TASK ITEM
Repeat exactly, and nothing more, the lines from the one that includes "You are a computer-use" through the final line of the entries; skip the pictures.

DATASET

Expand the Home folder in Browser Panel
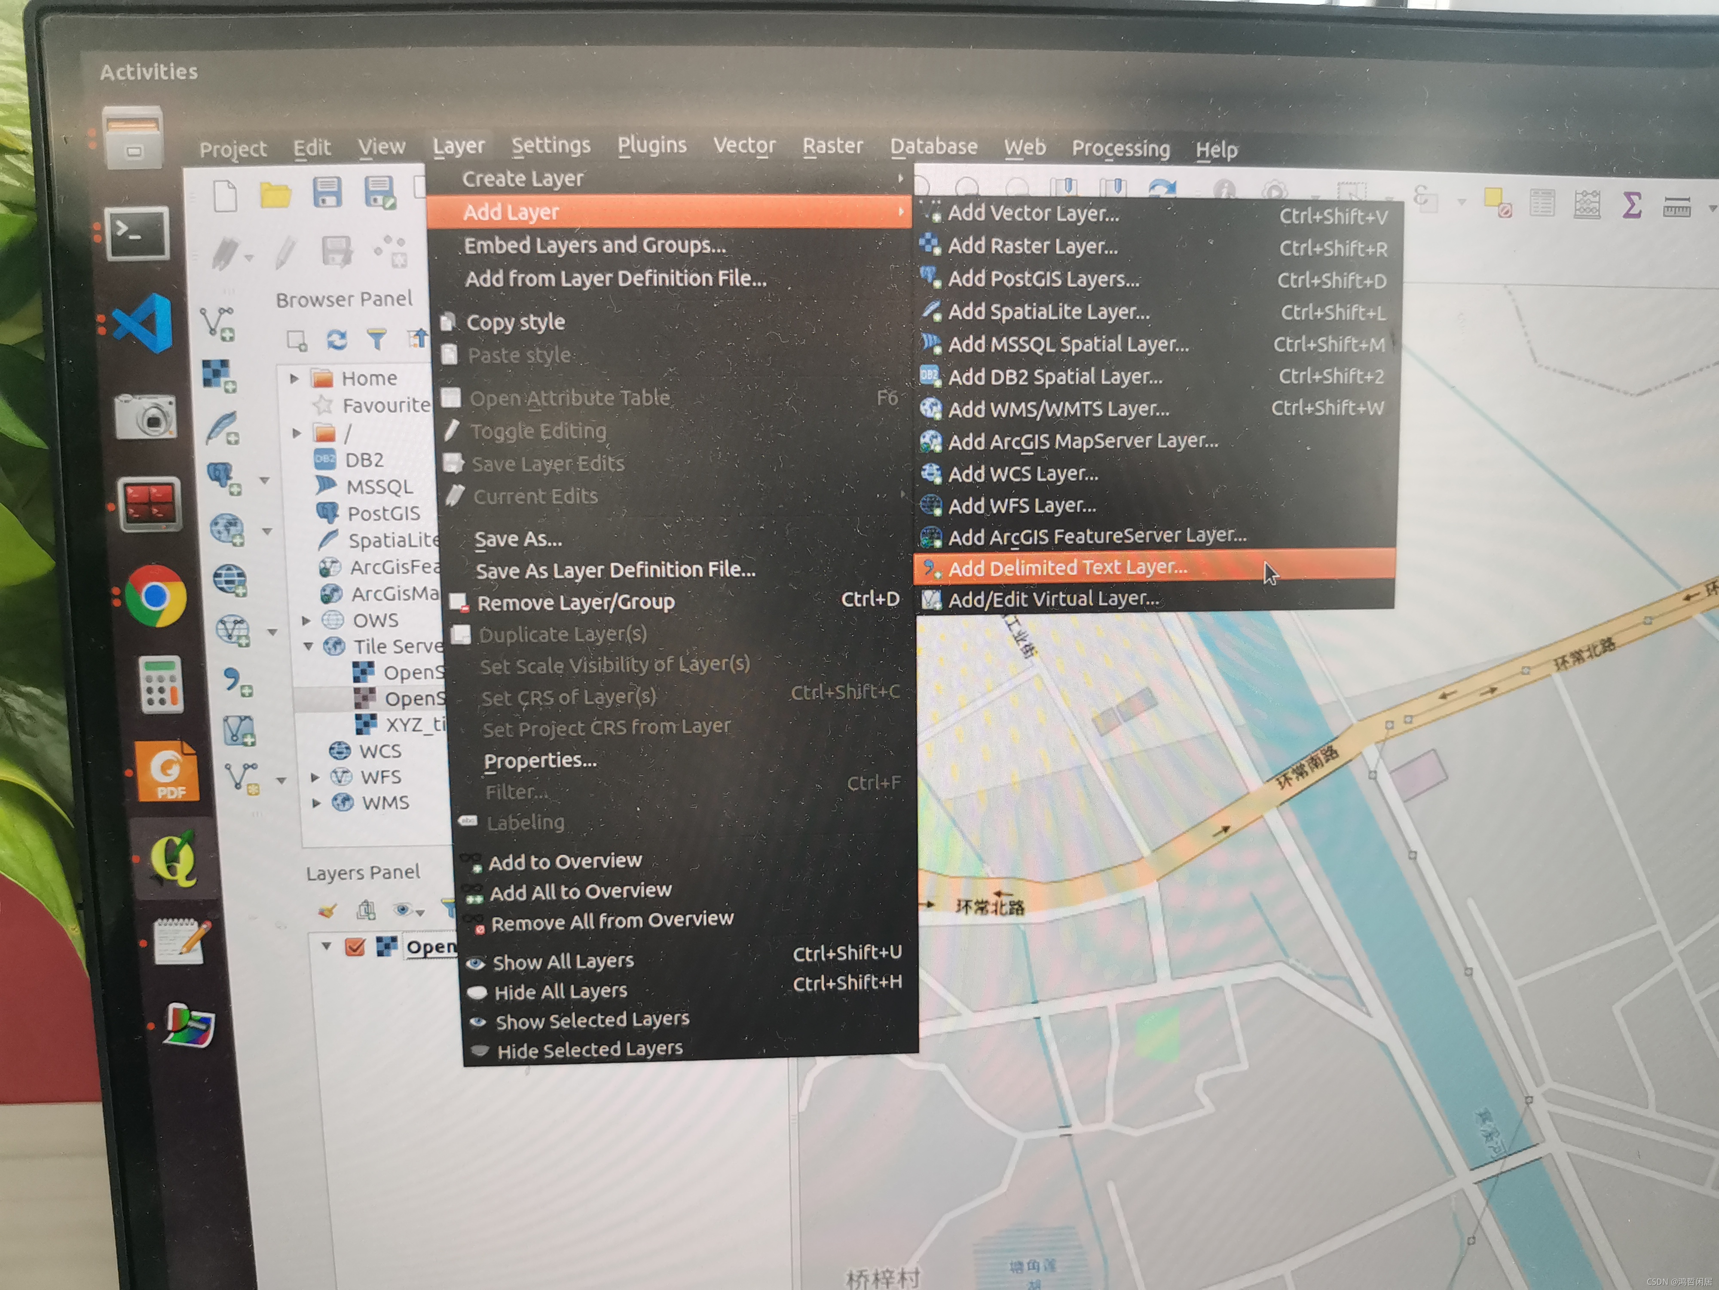Viewport: 1719px width, 1290px height. 295,379
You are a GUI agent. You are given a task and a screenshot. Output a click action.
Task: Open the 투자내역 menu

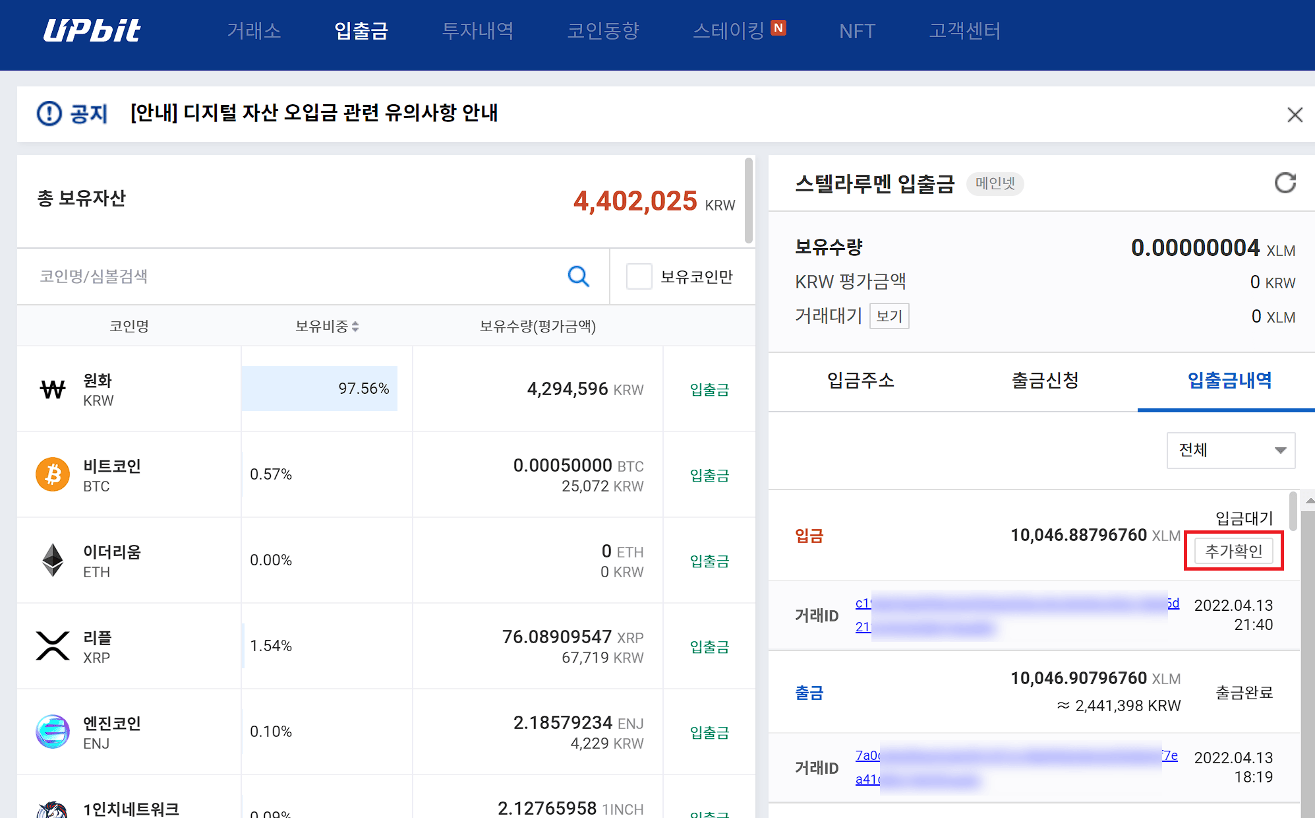477,30
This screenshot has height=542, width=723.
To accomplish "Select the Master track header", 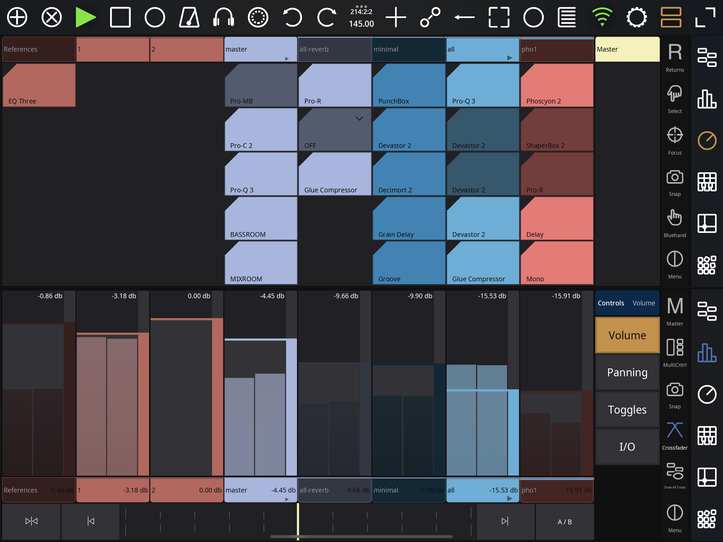I will pyautogui.click(x=627, y=49).
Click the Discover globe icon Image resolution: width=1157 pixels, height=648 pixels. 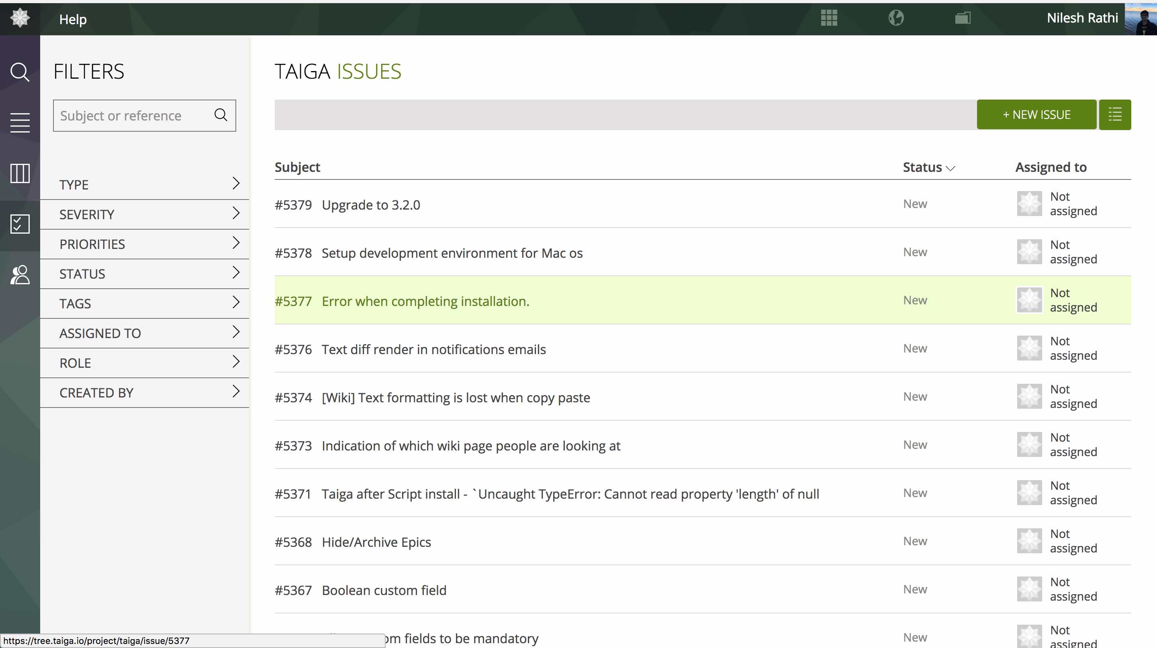pyautogui.click(x=896, y=18)
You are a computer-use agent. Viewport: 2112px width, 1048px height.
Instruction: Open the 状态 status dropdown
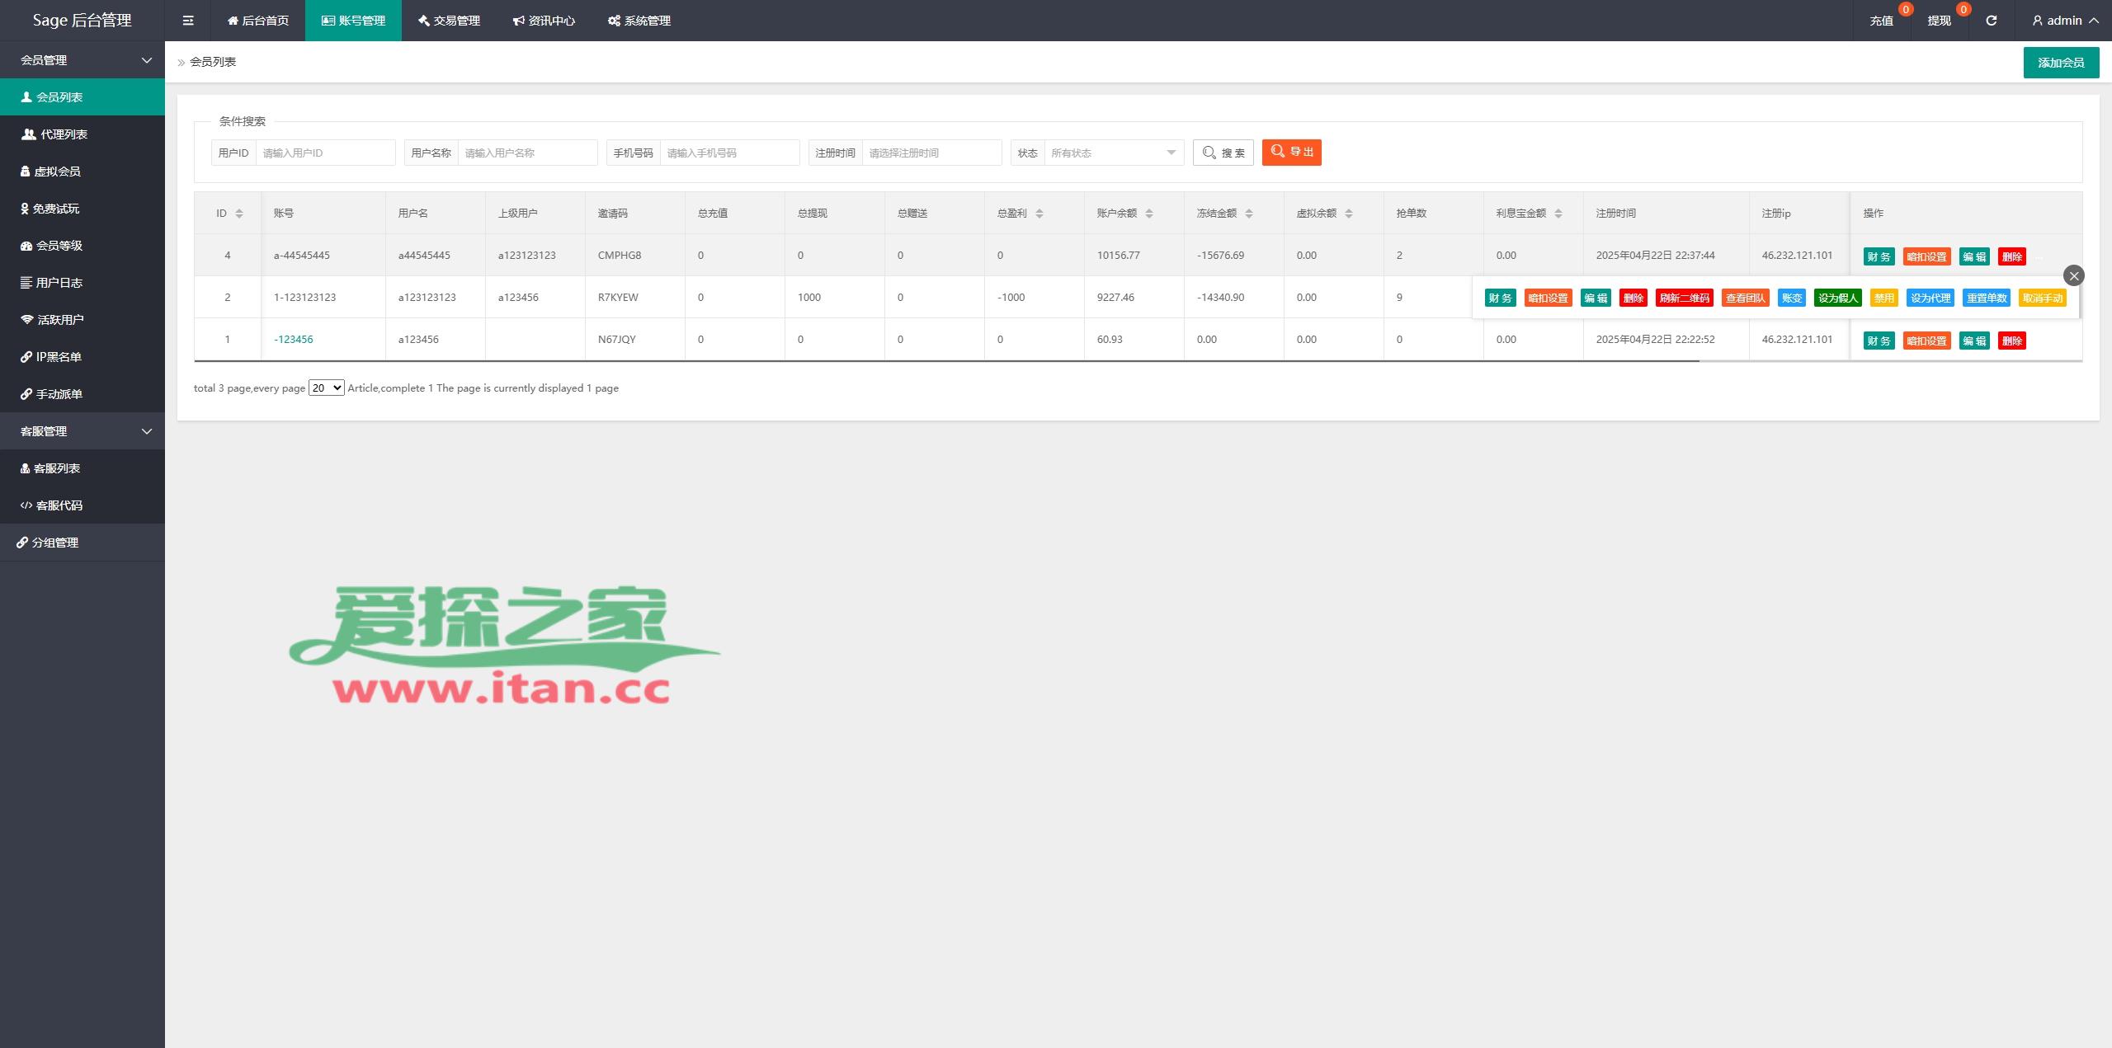point(1113,153)
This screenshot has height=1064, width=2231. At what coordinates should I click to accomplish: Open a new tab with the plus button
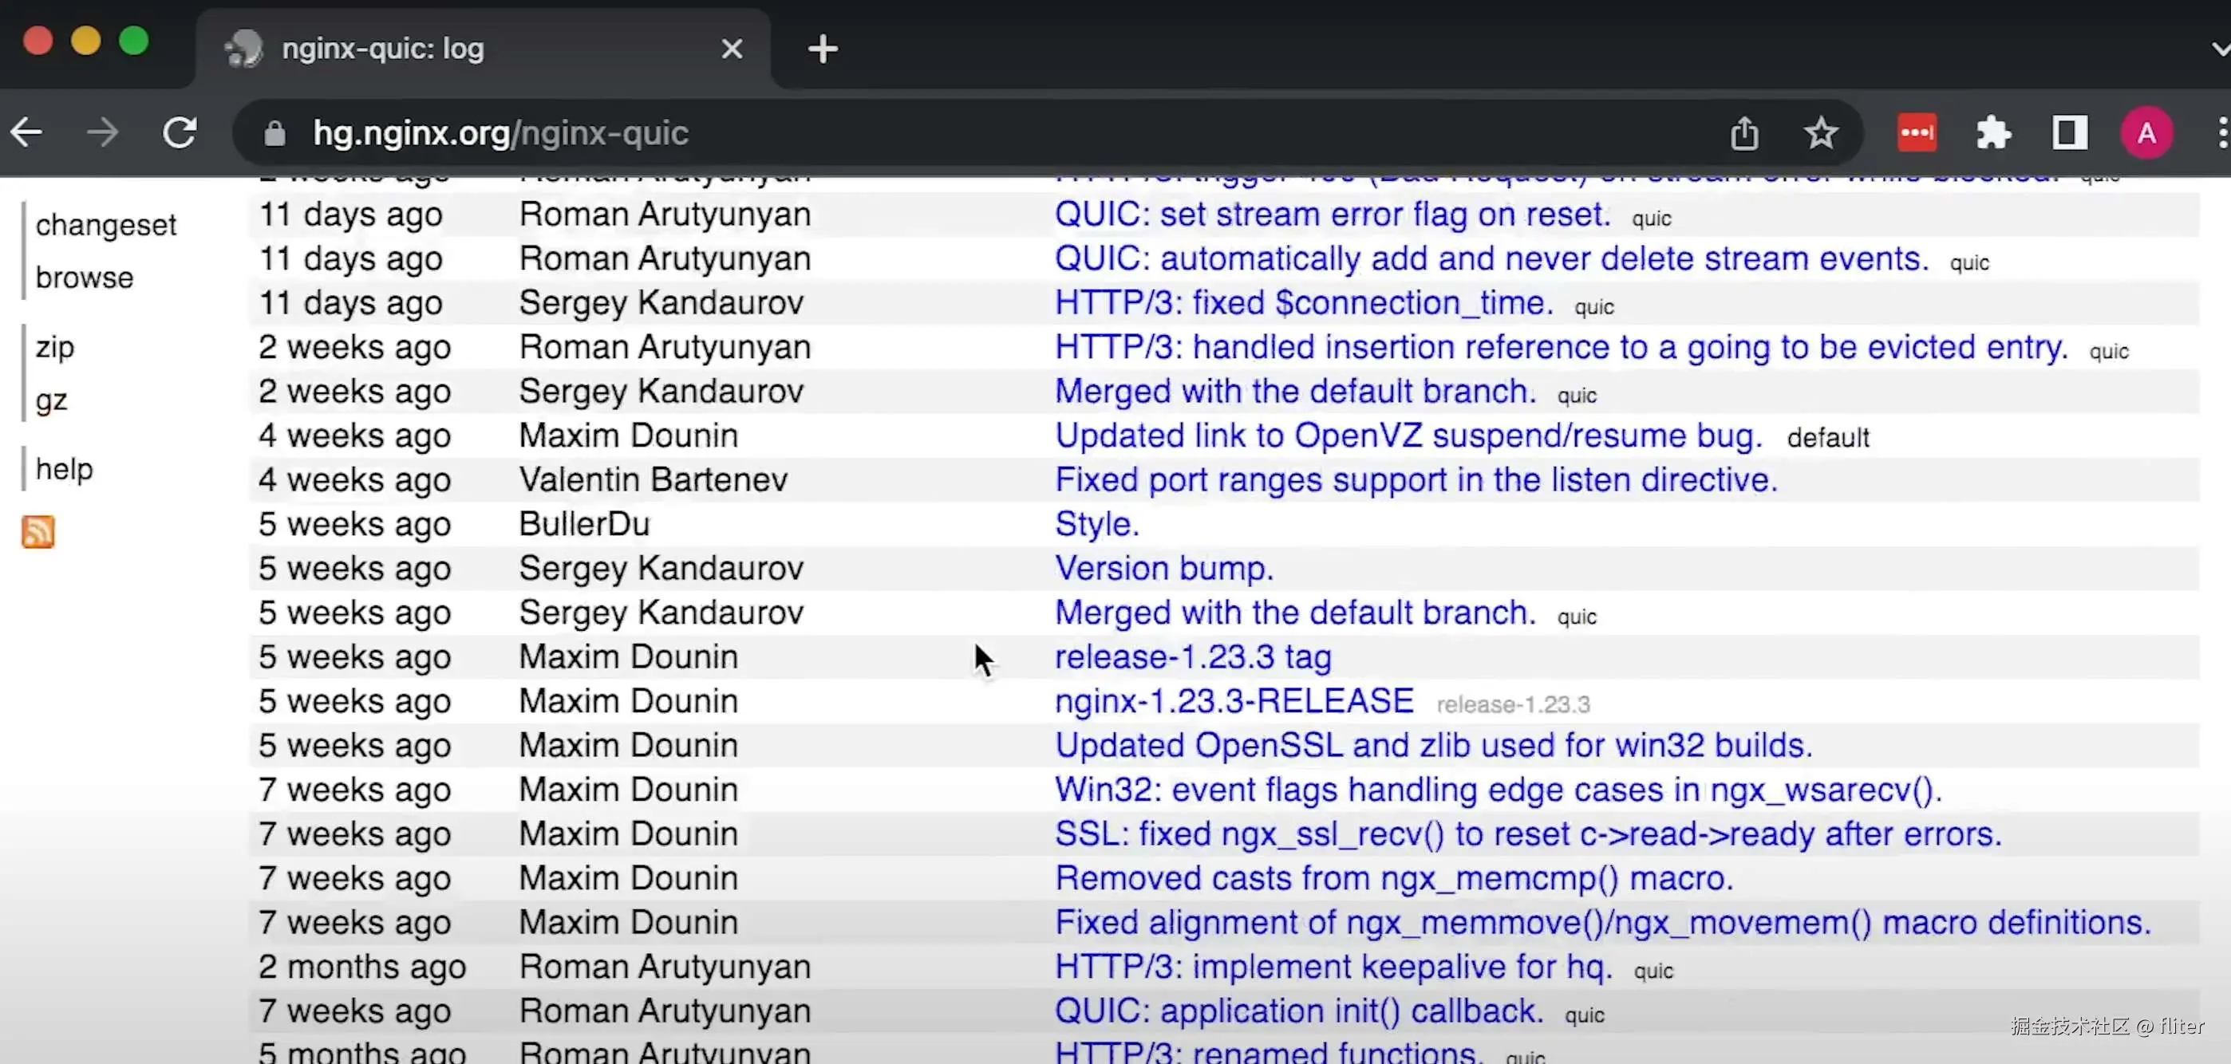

ANSWER BELOW
You are a computer-use agent. Viewport: 2112px width, 1048px height.
Instruction: Open the 状态 status dropdown
point(1113,153)
This screenshot has height=1064, width=2231. At what coordinates should I click to accomplish: Open a new tab with the plus button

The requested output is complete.